Subiram na alta boleia do caminhão imenso de Hiro Ito e saíram sacolejando pelas ruas de Amarante. Na frente, em seu carro, foi Fúlvio Rondelli, que chegou à casa do chefe e ficou esperando por uma carreta que nunca aparecia. Caramba, será que pifou no caminho?

Não, no caminho uma moça loira, parecendo de novo uma moleca entre os dois homens, pedia a todo instante:

– Mais um pouco, só mais um pouquinho, Seu Hiro.
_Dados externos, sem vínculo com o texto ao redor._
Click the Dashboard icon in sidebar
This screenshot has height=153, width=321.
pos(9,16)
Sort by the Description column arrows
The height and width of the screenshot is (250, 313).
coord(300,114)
Vamos andar mais um pouco, é tão maravilhoooso andar de carreta!

E quem era ele, Hiro para dizer não a um anjo? Ainda mais um anjo que dizia que andar de carreta era maravilhoooso! Claro que era.

Seguiram andando por Amarante mais um pouco, até que, de repente, a garota levou a mão à boca e falou:

– Ai, minha nossa, o padrinho! O coitado deve estar cansado de esperar pela gente. Ai, eu não tenho jeito mesmo! Vamos para casa do chefe, seu Hiro. E Deus lhe pague pelo passeio, pela
paciência.

Ah, aquela menina não existia, não podia existir! Vai ver o malandro do Celso tinha comprado, lá nas estranjas por onde andou, um robô japonês de última geração, um protótipo exclusivo, absoluto, da mulher perfeita!...

Celso, para variar, ficava mudo, no exercício da arte que aprendera a cultivar em sua expressão máxima, desde poucos dias atrás: a arte da contemplação muda e estática de uma deusa. Ah, como não amar Miss Paraíso?